Diablo pegou a caneca e voltou a beber, dando as costas para todos, lobo os vigiava atento. Dois homens arrastaram o marinheiro desfalecido para fora do bar e outros arrumaram a mesa que havia caído. O burburinho voltou a tomar conta do ambiente.
_ Ouvi falar de um “El Diablo” em terras longínquas, mas ele tinha outro nome então...Sanches ou Santos...- disse um velho marinheiro cheio de cicatrizes no rosto e nos braços.
_ Santiago – disse Diablo encarando o homem – Deve ter viajado muito longe para ouvir falar nele. Como te chamas, Senõr?
_ Meu nome se perdeu com a minha santa mãe, mas por estas terras sou chamado de Fabrício, o velho. Então é mesmo Diablo, julguei que estivesse morto.
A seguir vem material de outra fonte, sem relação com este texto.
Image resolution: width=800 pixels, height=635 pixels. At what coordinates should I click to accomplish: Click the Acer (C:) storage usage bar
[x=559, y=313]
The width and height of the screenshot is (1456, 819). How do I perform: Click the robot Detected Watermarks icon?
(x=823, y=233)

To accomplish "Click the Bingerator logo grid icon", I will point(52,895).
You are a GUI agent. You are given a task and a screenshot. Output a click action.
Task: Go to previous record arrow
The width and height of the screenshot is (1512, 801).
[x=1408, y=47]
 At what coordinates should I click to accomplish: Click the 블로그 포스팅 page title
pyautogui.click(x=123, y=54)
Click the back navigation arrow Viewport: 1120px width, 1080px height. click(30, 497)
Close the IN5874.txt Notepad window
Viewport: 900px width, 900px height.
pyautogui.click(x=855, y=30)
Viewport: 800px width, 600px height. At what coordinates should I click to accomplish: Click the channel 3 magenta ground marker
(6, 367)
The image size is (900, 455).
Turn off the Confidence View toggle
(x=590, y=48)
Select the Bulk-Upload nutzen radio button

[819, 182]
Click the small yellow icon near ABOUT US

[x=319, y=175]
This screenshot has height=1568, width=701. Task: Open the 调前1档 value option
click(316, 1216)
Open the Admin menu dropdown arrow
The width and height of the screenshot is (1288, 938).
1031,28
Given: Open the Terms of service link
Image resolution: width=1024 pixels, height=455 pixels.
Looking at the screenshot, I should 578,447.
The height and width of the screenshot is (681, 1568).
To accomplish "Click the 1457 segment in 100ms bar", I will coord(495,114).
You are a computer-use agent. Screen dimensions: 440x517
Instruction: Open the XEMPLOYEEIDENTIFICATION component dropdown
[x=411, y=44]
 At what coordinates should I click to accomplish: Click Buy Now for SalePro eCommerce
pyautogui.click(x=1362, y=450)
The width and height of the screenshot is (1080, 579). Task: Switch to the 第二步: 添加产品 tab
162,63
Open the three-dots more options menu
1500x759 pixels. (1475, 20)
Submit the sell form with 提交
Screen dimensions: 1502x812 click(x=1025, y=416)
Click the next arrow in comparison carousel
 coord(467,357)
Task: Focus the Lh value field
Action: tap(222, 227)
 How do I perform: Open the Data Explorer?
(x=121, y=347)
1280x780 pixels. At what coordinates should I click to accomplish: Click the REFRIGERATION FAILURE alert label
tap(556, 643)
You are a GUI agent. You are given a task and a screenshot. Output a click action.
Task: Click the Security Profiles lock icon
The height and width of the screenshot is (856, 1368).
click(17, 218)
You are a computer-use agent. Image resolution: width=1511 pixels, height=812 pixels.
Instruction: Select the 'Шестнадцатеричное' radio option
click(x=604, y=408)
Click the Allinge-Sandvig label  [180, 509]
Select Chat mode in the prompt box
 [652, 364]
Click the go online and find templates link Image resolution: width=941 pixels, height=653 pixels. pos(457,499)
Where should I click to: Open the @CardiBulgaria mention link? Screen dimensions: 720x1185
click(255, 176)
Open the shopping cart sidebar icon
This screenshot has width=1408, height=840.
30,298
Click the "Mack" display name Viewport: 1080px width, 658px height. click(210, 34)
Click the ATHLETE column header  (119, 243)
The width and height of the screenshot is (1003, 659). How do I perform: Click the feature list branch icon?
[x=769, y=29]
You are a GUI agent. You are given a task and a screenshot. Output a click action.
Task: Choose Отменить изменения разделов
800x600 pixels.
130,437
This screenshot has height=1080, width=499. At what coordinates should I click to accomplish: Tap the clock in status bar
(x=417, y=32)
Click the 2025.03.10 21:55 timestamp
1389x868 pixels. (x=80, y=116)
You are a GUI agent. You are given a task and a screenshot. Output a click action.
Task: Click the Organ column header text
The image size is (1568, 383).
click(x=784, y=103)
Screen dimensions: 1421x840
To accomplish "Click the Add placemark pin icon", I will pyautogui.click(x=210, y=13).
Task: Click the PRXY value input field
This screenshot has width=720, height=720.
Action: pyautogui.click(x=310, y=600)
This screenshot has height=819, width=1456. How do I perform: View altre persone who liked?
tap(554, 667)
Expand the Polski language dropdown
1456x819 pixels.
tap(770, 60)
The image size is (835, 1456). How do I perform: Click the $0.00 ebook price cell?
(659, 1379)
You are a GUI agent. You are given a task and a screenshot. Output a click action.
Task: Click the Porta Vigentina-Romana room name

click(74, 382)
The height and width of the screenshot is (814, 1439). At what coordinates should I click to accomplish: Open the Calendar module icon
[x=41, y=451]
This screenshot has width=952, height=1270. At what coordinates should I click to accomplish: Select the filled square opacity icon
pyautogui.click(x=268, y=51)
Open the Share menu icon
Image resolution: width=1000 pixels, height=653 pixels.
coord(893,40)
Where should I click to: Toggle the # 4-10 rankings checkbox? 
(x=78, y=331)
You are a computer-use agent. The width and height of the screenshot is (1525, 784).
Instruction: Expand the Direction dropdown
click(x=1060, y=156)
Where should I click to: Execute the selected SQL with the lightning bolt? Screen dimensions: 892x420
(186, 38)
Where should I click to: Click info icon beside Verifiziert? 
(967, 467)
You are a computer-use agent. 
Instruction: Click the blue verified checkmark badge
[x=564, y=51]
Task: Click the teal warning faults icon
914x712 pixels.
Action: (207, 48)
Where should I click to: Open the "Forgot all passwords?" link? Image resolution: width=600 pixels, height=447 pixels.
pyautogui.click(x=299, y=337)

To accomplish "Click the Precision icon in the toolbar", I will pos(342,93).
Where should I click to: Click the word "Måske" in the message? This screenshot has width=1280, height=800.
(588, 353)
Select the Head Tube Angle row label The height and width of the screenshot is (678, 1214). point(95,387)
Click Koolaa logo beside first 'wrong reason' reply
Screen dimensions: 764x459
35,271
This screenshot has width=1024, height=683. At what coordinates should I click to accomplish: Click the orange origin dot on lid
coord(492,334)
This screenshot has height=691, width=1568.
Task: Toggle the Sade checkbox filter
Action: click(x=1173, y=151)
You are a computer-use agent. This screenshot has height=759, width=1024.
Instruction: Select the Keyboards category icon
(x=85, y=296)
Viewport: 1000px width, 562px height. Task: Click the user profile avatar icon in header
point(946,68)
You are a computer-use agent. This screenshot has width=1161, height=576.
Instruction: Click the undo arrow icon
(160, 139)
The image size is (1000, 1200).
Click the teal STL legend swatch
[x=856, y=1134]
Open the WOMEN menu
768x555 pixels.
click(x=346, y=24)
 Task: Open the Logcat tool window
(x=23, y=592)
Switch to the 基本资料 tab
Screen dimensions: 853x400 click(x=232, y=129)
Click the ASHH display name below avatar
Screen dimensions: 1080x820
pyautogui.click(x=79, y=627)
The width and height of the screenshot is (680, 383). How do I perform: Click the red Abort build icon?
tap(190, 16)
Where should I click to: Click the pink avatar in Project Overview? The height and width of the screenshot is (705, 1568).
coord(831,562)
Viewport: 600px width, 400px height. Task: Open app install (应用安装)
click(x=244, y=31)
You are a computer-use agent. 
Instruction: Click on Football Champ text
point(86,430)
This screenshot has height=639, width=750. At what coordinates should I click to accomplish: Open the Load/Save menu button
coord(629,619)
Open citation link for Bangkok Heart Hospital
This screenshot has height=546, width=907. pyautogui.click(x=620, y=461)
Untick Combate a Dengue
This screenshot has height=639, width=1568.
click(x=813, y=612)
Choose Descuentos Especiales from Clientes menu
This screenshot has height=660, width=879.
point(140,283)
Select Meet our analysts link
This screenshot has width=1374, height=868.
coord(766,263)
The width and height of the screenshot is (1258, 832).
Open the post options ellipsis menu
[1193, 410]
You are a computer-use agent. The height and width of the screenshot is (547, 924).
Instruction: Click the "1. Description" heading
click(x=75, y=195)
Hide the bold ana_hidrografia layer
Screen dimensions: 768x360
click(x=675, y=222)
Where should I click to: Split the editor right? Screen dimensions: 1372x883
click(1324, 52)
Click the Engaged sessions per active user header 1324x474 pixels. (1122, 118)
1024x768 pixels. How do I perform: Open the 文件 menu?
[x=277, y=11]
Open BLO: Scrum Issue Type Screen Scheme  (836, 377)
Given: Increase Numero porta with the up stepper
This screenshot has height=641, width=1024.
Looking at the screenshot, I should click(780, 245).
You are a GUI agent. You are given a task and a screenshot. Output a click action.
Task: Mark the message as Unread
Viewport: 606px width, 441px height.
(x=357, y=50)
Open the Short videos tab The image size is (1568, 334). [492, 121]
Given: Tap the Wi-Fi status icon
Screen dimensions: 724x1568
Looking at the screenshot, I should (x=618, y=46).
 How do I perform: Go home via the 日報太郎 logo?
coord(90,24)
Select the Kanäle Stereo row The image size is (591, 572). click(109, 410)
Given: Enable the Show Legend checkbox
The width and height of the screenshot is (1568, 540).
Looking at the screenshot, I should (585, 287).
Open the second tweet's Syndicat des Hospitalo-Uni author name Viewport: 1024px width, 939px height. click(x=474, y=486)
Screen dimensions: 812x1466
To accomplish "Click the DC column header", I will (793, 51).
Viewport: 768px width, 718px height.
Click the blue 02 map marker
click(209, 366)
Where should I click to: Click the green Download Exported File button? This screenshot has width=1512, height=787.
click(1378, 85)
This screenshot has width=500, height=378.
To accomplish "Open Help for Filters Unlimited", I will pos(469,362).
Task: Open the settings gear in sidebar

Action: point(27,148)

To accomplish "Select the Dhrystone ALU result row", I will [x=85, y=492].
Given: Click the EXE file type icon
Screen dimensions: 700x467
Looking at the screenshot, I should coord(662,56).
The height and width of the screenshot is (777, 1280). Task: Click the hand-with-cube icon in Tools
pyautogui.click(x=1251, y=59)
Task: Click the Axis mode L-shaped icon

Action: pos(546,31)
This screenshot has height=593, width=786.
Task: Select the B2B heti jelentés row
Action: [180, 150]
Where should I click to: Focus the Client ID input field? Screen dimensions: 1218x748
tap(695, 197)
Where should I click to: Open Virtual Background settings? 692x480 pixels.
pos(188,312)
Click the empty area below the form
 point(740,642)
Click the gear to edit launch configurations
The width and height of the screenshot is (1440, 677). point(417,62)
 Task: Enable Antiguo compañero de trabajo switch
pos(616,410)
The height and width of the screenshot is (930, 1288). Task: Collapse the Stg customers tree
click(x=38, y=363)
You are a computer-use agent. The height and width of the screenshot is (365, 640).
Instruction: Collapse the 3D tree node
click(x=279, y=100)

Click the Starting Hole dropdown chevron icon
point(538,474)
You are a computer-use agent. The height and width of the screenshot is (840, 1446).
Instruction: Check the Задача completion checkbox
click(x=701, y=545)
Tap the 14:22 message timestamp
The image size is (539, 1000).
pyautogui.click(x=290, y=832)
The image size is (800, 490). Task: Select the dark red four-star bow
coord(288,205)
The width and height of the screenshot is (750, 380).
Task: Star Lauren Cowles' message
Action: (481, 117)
_ De certa forma estou mesmo.
_ De certa forma estamos todos mortos, senhor Diablo. Conheço uma Dama que gostaria de vê-lo...
_ Não estou interessado em mulheres da vida.
_ Não, não, senhor, esta já parou de trabalhar há algum tempo, agora outras trabalham para ela. Mas sei que o Diablo se interessaria por um certo medalhão de ouro com um dragão entalhado.
A faca surgiu como por encanto na mão de Diablo e foi logo ao encontro do velho pescador espetando-lhe a base do pescoço.
_ Diga o que sabe sobre esse amuleto ou não vai precisar se preocupar mais com sua vida miserável.
_ Calma homem, como lhe disse, está em poder dessa senhora. Ela o guarda para dar a um certo Diablo. Outros tempos eu fui atrás desse homem, mas nunca o achei, parecia desaparecido no vento.
A faca sumiu como aparecera, em seu lugar um sorriso com dentes brancos e pontiagudos, caninos parecendo de uma fera.
_ Leve-me então a essa nobre Dama, eu o seguirei.
Jogou algumas moedas sobre o balcão e saíram os dois, acompanhados pelo olhar dos que ficavam.